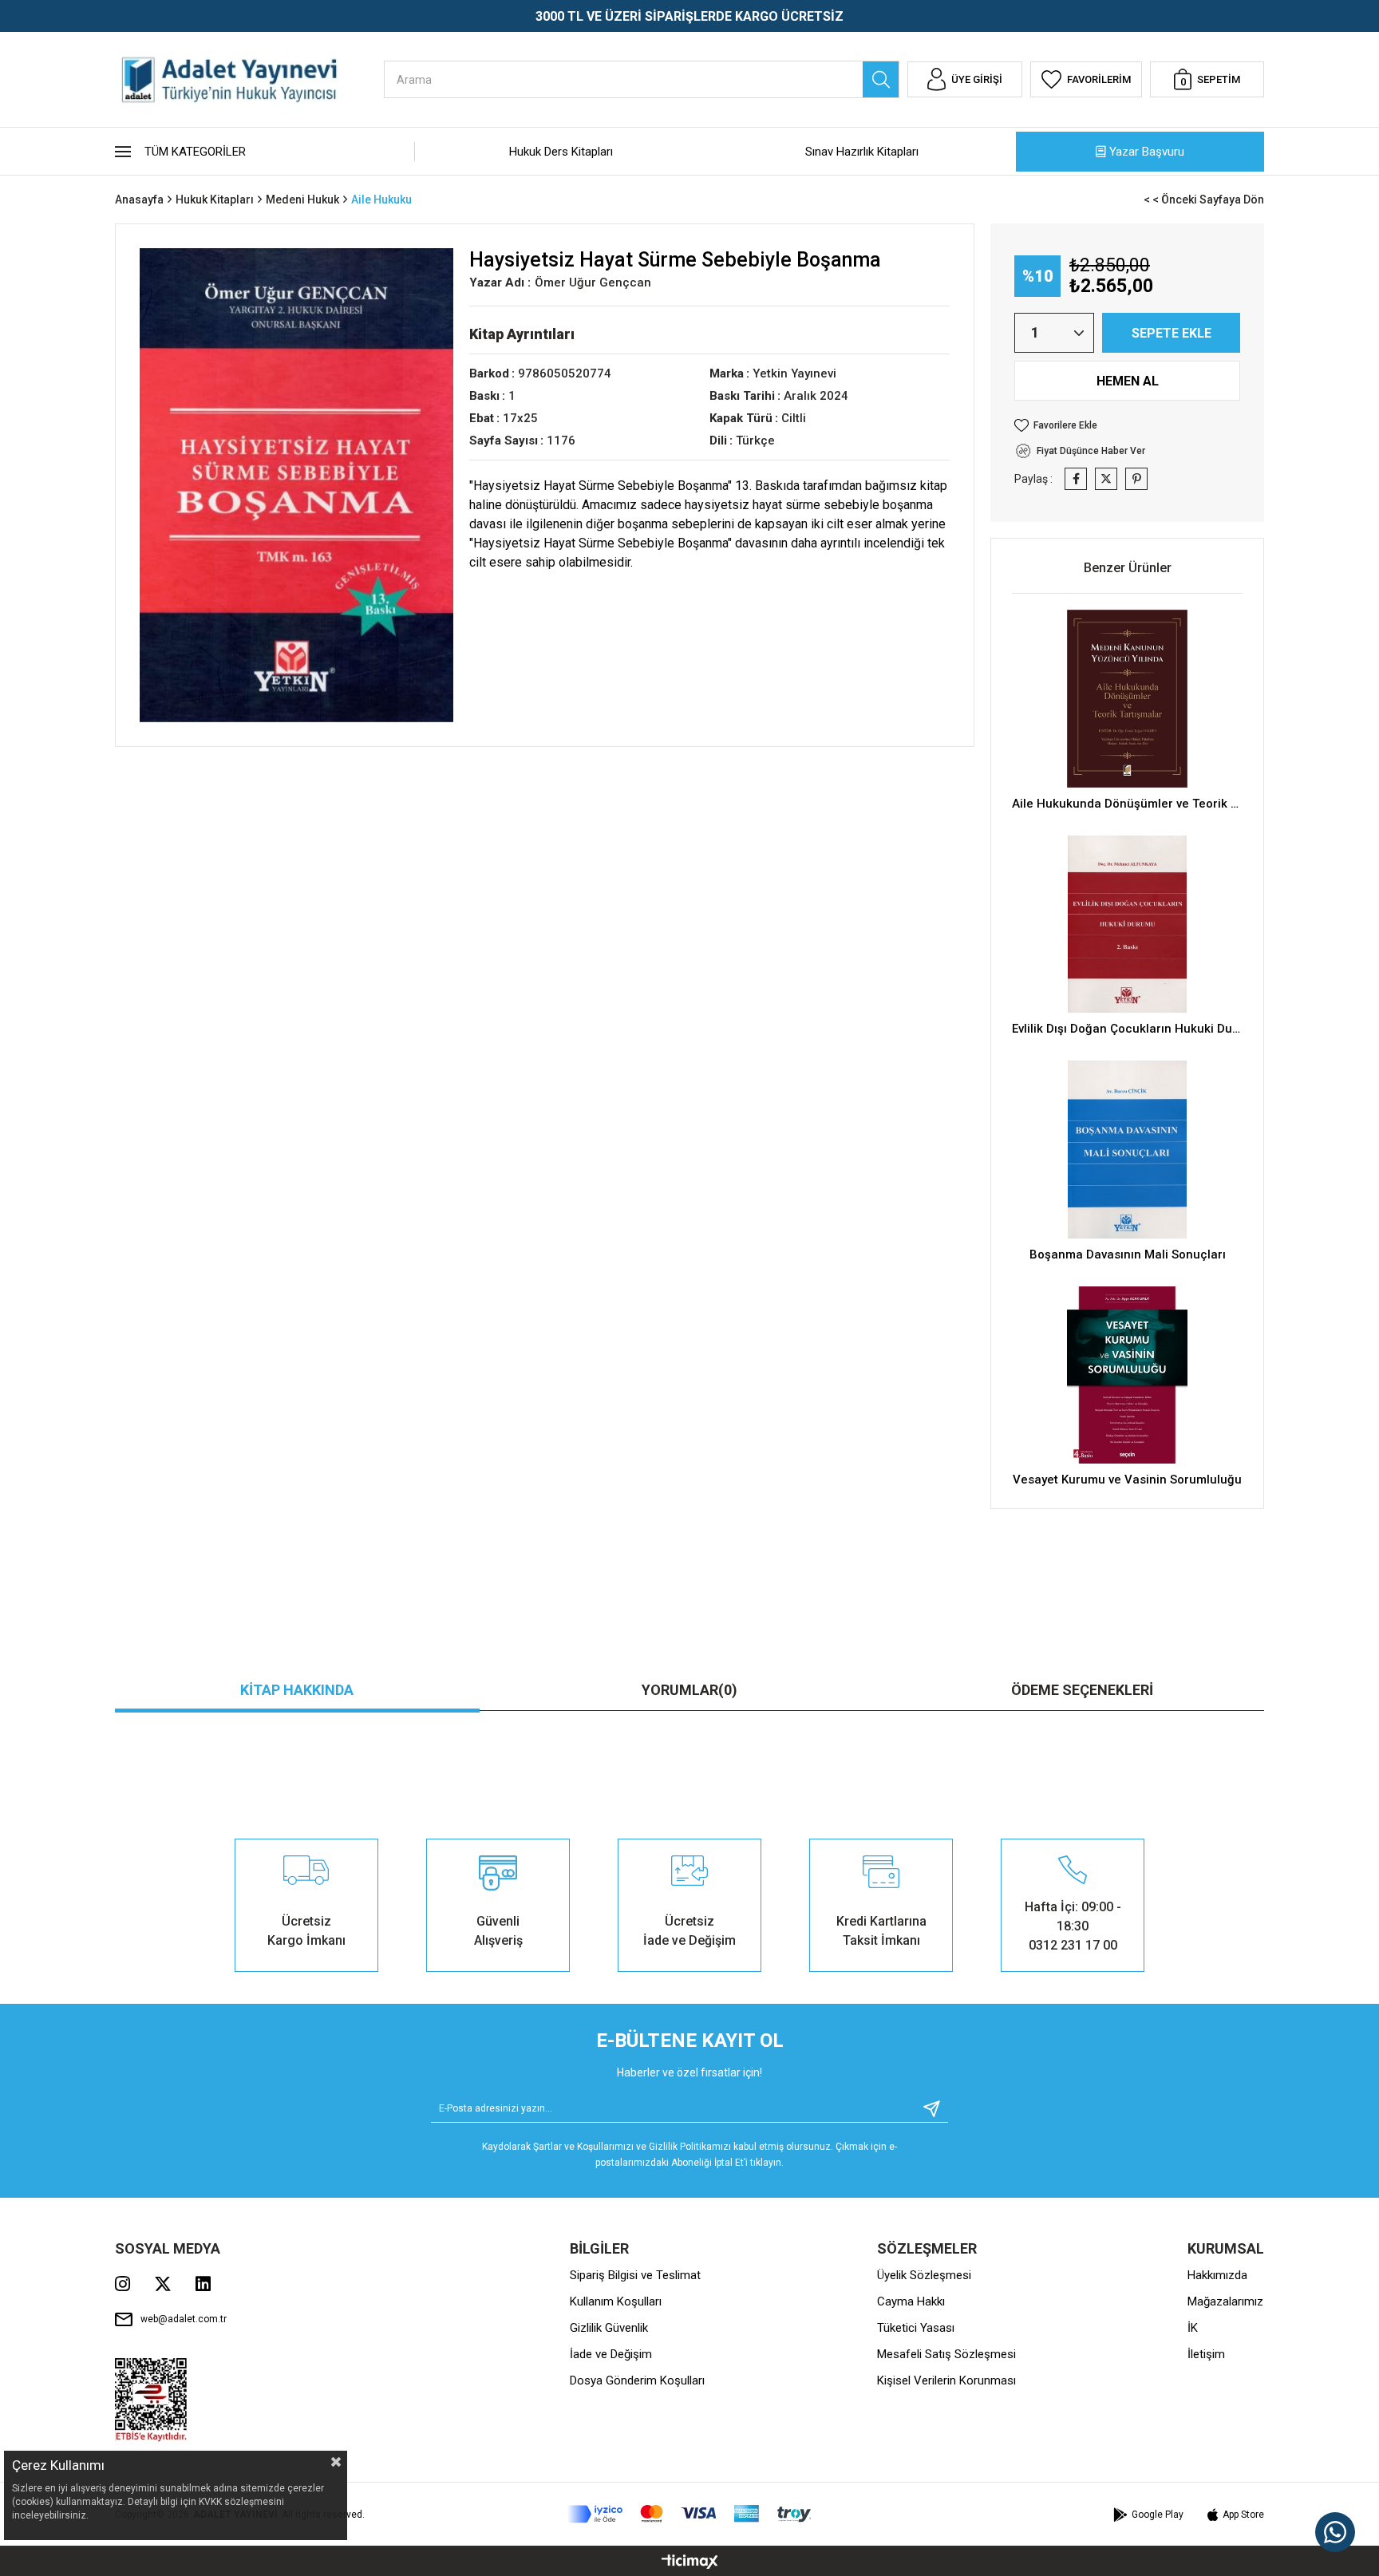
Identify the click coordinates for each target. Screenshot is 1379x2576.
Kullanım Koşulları (616, 2301)
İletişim (1206, 2354)
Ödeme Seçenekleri (1082, 1689)
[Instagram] (122, 2284)
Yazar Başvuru (1146, 151)
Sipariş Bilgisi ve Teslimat (635, 2275)
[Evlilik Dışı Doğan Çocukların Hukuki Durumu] (1127, 924)
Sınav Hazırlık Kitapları (862, 151)
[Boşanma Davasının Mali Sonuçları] (1127, 1150)
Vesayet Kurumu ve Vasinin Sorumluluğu (1127, 1479)
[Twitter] (163, 2284)
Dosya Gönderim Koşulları (637, 2380)
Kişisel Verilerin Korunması (946, 2380)
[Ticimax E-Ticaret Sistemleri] (690, 2562)
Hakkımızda (1217, 2275)
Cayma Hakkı (911, 2301)
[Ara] (881, 79)
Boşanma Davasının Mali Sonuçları (1127, 1254)
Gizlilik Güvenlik (609, 2328)
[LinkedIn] (203, 2284)
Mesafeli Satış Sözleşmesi (946, 2354)
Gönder (925, 2109)
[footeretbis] (151, 2400)
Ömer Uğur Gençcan (593, 282)
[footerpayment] (689, 2514)
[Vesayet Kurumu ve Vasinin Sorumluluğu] (1127, 1375)
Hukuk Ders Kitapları (561, 151)
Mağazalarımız (1225, 2301)
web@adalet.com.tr (183, 2319)
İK (1192, 2328)
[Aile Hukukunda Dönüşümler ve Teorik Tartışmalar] (1127, 699)
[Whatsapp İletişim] (1335, 2532)
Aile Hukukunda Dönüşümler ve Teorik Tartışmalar (1127, 803)
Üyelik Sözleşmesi (924, 2275)
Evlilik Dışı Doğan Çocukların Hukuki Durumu (1127, 1028)
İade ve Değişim (611, 2354)
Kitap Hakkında (297, 1689)
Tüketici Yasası (915, 2328)
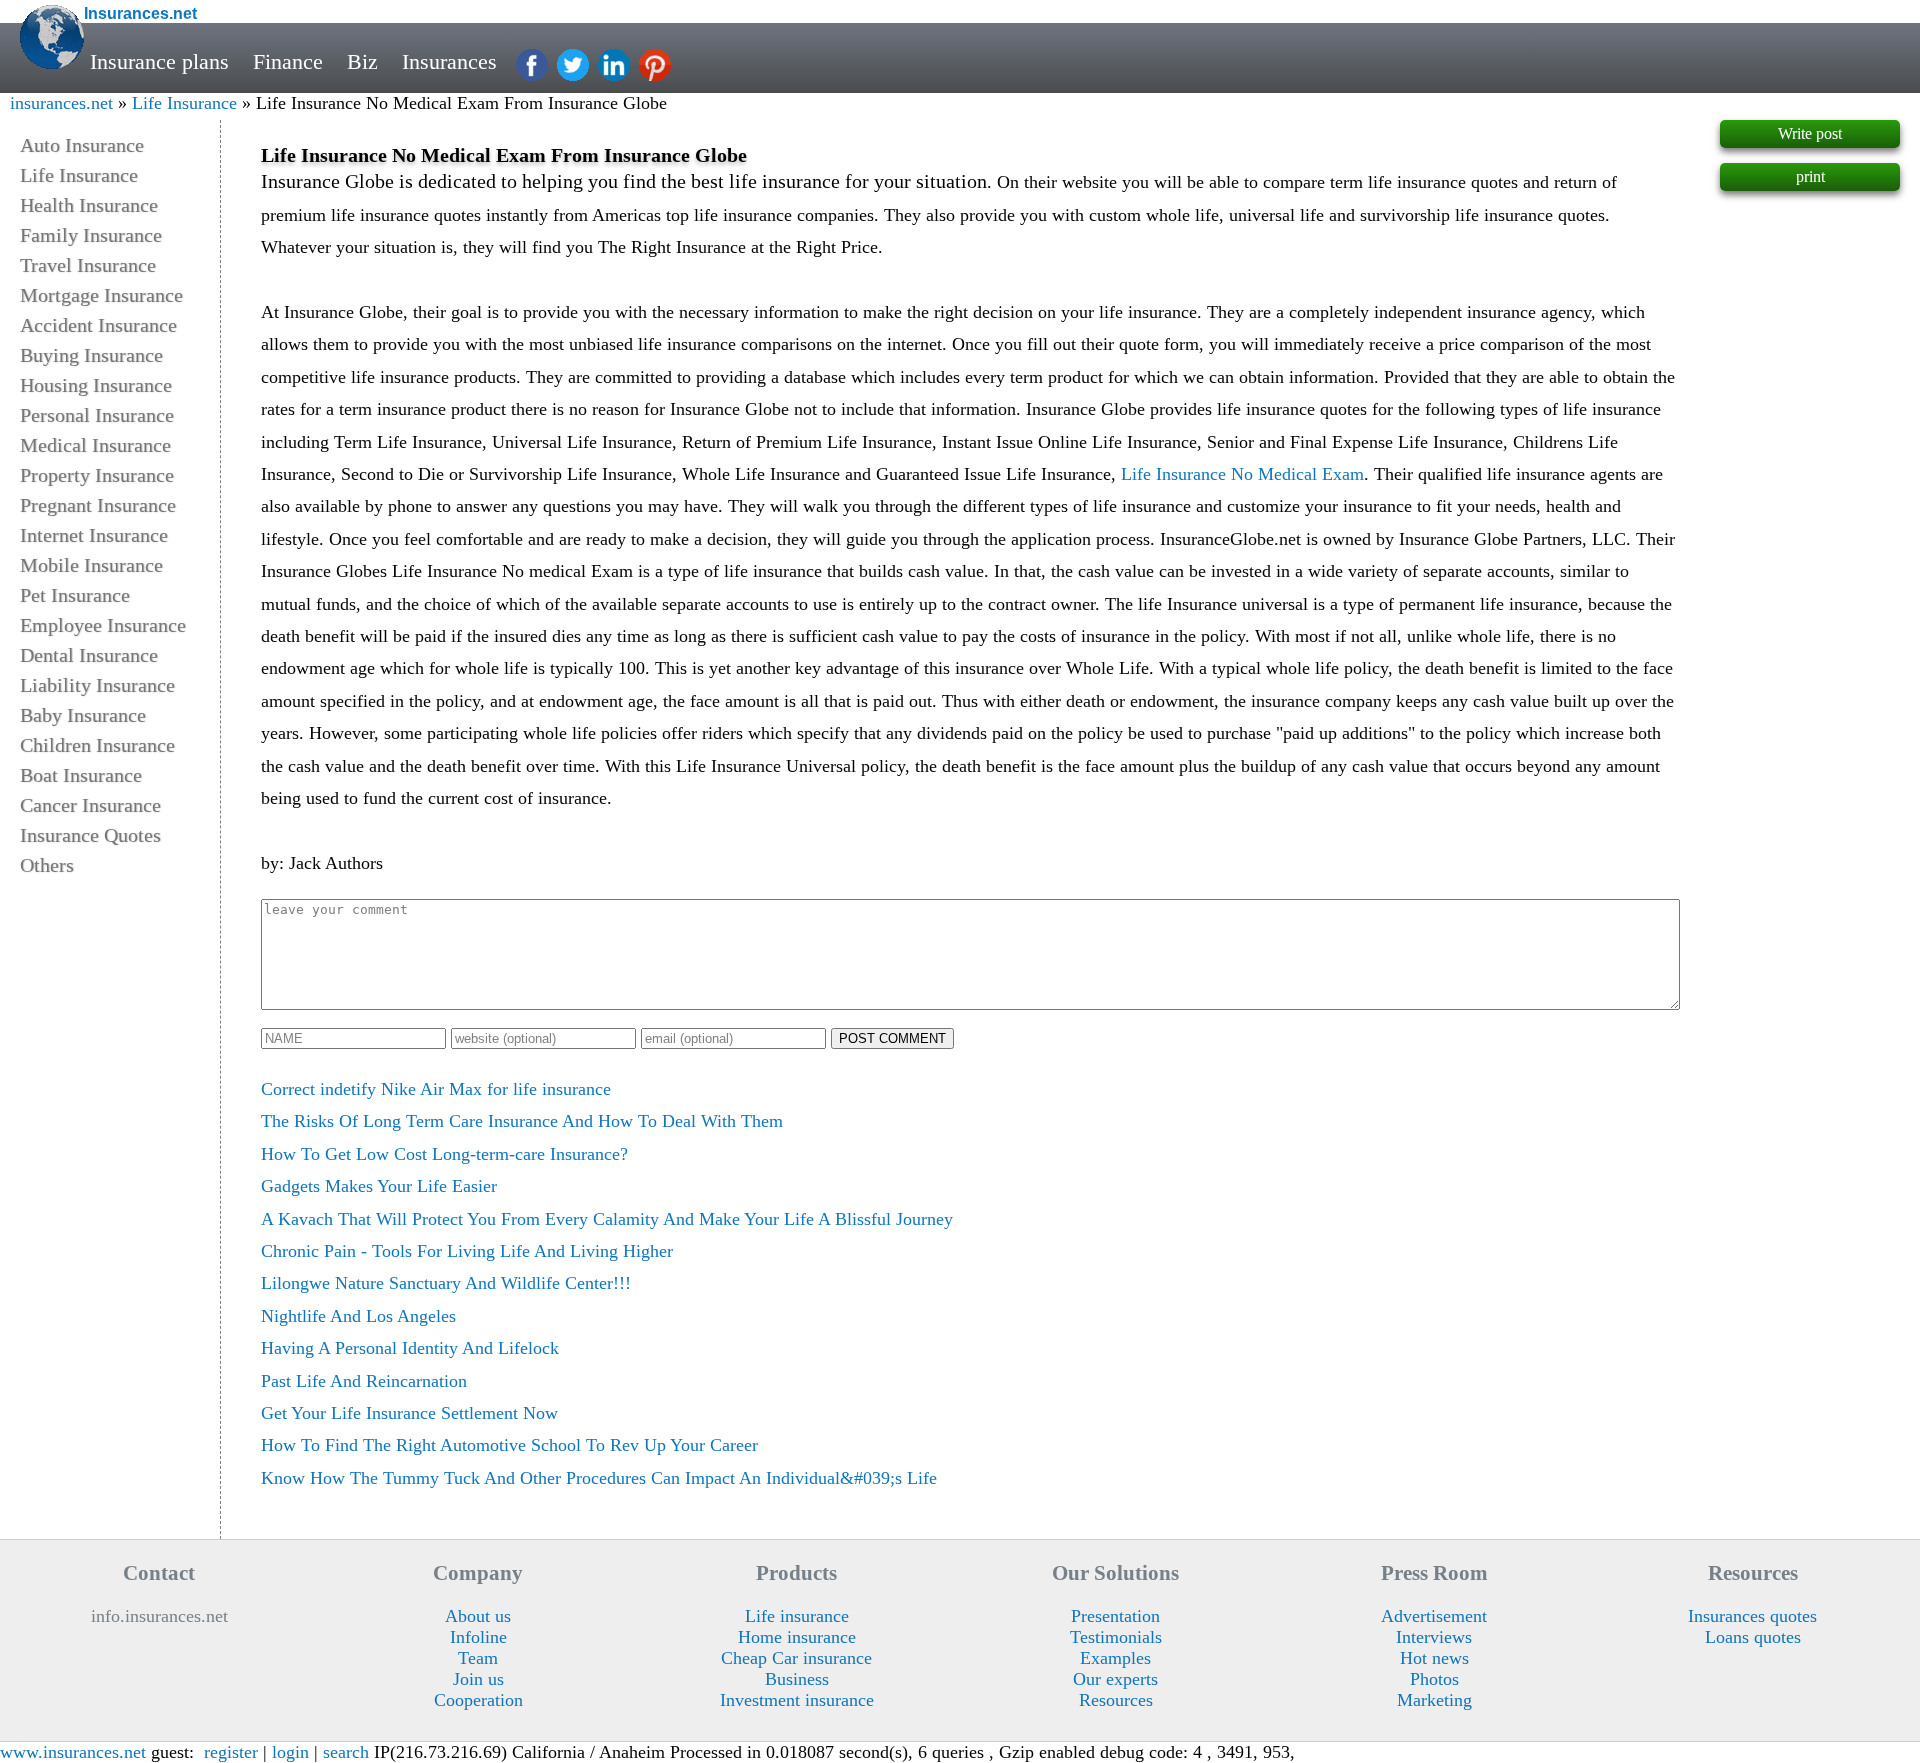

+++++

What to do => Leaving out every picture, repeat the records above exactly as they stand.

Answer =>
Identify the click coordinates for each target. Screenshot is 1379x2576.
Kullanım Koşulları (616, 2301)
İletişim (1206, 2354)
Ödeme Seçenekleri (1082, 1689)
[Instagram] (122, 2284)
Yazar Başvuru (1146, 151)
Sipariş Bilgisi ve Teslimat (635, 2275)
[Evlilik Dışı Doğan Çocukların Hukuki Durumu] (1127, 924)
Sınav Hazırlık Kitapları (862, 151)
[Boşanma Davasının Mali Sonuçları] (1127, 1150)
Vesayet Kurumu ve Vasinin Sorumluluğu (1127, 1479)
[Twitter] (163, 2284)
Dosya Gönderim Koşulları (637, 2380)
Kişisel Verilerin Korunması (946, 2380)
[Ticimax E-Ticaret Sistemleri] (690, 2562)
Hakkımızda (1217, 2275)
Cayma Hakkı (911, 2301)
[Ara] (881, 79)
Boşanma Davasının Mali Sonuçları (1127, 1254)
Gizlilik Güvenlik (609, 2328)
[LinkedIn] (203, 2284)
Mesafeli Satış Sözleşmesi (946, 2354)
Gönder (925, 2109)
[footeretbis] (151, 2400)
Ömer Uğur Gençcan (593, 282)
[footerpayment] (689, 2514)
[Vesayet Kurumu ve Vasinin Sorumluluğu] (1127, 1375)
Hukuk Ders Kitapları (561, 151)
Mağazalarımız (1225, 2301)
web@adalet.com.tr (183, 2319)
İK (1192, 2328)
[Aile Hukukunda Dönüşümler ve Teorik Tartışmalar] (1127, 699)
[Whatsapp İletişim] (1335, 2532)
Aile Hukukunda Dönüşümler ve Teorik Tartışmalar (1127, 803)
Üyelik Sözleşmesi (924, 2275)
Evlilik Dışı Doğan Çocukların Hukuki Durumu (1127, 1028)
İade ve Değişim (611, 2354)
Kitap Hakkında (297, 1689)
Tüketici Yasası (915, 2328)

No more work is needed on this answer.